WHAT YOU SHOULD DO. Please copy each line below that contains the word "computer".

-------- MATERIAL FOR THIS TASK

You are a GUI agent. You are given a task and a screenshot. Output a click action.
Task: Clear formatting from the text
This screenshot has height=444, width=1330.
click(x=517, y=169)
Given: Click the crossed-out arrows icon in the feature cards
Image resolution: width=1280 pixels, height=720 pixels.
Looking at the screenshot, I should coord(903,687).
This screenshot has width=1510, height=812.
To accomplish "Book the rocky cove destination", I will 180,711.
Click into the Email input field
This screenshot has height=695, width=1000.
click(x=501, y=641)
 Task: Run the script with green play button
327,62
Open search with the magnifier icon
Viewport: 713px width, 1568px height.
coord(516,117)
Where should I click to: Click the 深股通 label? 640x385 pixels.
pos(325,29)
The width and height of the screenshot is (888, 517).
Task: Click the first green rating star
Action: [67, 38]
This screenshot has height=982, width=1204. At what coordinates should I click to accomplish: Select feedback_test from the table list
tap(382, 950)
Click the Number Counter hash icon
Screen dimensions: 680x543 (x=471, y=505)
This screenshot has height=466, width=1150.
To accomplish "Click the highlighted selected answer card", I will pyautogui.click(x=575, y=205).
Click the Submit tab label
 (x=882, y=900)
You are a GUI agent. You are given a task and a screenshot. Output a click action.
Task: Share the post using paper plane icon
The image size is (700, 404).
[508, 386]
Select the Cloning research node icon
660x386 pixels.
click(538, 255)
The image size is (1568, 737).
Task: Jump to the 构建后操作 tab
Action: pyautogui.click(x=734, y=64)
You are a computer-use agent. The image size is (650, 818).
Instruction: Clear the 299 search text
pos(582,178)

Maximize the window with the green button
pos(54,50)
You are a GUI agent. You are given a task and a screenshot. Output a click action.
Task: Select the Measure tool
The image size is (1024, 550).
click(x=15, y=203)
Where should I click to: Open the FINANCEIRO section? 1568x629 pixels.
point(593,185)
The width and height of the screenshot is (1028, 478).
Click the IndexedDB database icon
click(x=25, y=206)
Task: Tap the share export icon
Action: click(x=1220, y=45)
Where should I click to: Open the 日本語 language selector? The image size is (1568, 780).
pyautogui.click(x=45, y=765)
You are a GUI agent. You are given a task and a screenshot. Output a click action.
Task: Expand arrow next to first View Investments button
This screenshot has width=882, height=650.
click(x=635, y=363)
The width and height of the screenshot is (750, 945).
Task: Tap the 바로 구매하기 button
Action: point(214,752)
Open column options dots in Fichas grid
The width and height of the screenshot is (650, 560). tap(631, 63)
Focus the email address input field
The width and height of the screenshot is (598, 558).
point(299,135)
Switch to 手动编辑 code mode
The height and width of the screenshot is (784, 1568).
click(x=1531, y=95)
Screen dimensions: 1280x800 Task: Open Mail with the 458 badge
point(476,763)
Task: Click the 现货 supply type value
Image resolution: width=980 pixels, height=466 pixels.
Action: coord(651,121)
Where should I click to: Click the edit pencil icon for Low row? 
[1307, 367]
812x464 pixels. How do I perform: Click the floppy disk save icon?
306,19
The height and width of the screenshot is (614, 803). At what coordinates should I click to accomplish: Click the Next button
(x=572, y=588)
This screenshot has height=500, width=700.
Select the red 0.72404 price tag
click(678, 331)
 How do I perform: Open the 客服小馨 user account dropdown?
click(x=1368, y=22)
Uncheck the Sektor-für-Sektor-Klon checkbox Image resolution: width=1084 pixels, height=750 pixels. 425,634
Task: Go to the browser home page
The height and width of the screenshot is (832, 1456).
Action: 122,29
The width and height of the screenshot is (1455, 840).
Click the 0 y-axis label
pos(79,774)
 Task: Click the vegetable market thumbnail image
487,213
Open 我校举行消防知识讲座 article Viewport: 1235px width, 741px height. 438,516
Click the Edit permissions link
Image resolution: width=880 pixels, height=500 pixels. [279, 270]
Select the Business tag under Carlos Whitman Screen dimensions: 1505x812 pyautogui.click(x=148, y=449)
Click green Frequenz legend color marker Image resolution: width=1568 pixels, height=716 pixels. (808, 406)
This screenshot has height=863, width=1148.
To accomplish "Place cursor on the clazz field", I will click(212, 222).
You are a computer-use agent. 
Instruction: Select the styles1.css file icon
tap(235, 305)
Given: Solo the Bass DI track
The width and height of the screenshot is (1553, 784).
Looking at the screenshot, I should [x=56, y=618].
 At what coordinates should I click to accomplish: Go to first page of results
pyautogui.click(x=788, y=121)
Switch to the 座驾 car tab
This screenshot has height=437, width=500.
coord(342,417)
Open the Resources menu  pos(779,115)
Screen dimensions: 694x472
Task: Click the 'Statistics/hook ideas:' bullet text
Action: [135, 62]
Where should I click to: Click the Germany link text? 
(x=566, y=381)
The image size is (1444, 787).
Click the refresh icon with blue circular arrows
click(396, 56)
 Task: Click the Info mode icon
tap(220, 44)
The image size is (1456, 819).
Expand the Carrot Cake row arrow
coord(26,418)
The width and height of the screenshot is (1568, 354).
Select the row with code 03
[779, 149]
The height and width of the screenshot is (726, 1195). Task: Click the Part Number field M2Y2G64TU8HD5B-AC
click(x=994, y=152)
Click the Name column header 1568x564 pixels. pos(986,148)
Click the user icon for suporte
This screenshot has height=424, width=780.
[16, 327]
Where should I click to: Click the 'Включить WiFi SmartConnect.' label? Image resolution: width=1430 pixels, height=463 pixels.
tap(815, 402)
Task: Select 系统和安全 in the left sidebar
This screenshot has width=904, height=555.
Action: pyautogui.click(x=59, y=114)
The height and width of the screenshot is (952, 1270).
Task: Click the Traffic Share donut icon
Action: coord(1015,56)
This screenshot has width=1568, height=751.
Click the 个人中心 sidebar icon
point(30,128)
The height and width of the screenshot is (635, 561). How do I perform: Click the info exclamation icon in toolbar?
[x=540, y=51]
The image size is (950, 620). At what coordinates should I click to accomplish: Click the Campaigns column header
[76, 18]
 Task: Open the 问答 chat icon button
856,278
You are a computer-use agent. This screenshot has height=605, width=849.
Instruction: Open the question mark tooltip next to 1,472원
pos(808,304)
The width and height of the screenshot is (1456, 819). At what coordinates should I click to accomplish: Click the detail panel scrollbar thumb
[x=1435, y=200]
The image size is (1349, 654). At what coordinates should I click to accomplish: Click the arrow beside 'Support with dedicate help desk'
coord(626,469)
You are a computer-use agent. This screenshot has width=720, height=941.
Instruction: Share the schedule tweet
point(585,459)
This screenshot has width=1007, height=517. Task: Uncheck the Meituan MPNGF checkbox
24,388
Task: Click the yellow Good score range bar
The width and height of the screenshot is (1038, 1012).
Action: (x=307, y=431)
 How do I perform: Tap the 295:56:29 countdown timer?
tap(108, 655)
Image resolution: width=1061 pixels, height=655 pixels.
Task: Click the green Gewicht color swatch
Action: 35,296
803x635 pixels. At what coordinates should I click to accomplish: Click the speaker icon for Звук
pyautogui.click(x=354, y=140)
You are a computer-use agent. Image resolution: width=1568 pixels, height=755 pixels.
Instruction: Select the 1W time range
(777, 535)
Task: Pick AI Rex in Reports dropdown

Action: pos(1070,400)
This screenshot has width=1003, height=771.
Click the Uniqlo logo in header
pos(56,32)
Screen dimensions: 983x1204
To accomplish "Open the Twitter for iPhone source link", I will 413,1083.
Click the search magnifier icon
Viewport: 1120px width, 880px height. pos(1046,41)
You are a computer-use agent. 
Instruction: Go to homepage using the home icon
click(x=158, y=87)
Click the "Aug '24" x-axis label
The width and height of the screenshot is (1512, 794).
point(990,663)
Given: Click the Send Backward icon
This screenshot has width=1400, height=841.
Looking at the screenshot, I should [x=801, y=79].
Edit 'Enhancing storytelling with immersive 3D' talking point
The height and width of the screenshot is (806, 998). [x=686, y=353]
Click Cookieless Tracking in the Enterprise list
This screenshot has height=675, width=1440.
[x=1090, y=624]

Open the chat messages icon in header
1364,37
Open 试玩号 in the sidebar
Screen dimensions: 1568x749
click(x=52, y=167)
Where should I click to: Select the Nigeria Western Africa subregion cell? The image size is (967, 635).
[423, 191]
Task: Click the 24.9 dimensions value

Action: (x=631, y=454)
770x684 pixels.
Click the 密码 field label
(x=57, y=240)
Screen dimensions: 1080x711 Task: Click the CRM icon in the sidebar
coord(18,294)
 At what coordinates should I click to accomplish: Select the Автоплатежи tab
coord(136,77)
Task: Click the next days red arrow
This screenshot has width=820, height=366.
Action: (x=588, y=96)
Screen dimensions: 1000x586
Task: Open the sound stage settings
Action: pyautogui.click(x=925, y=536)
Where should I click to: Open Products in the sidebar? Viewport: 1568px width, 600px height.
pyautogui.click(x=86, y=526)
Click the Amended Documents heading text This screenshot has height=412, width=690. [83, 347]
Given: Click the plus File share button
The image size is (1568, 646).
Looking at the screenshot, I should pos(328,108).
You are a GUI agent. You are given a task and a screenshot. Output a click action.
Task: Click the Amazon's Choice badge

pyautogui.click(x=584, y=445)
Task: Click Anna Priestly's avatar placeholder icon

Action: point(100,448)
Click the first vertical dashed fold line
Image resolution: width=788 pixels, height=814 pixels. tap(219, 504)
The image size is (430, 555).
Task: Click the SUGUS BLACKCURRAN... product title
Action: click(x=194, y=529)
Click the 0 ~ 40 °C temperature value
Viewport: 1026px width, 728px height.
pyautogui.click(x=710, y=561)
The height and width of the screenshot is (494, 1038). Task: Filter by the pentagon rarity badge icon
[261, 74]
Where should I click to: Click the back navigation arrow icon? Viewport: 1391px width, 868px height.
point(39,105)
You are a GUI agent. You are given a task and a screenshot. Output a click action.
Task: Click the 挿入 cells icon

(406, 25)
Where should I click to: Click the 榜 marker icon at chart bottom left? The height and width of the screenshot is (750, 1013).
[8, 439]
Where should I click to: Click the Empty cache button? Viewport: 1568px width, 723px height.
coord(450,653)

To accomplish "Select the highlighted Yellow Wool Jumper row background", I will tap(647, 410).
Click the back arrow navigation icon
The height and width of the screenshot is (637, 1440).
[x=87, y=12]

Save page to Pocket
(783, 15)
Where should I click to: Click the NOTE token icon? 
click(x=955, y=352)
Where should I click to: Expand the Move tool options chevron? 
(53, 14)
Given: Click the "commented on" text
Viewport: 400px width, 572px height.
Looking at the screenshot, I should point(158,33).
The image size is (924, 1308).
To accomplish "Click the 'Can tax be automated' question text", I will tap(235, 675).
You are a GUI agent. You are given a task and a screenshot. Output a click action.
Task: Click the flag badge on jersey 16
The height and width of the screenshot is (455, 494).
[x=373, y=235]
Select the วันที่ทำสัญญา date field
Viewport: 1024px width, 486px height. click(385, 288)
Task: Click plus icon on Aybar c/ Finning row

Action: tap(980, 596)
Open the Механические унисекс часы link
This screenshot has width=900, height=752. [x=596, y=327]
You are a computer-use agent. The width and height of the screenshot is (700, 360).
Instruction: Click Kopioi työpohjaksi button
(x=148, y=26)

----------------

EXERCISE RESULT.
You are a computer-use agent. The image size is (650, 818).
You are a computer-use agent. 
You are a computer-use agent. This screenshot has height=605, width=849.
You are a computer-use agent. This screenshot has width=720, height=941.
You are a computer-use agent. Image resolution: width=1568 pixels, height=755 pixels.
You are a computer-use agent. 
You are a computer-use agent. The width and height of the screenshot is (700, 360).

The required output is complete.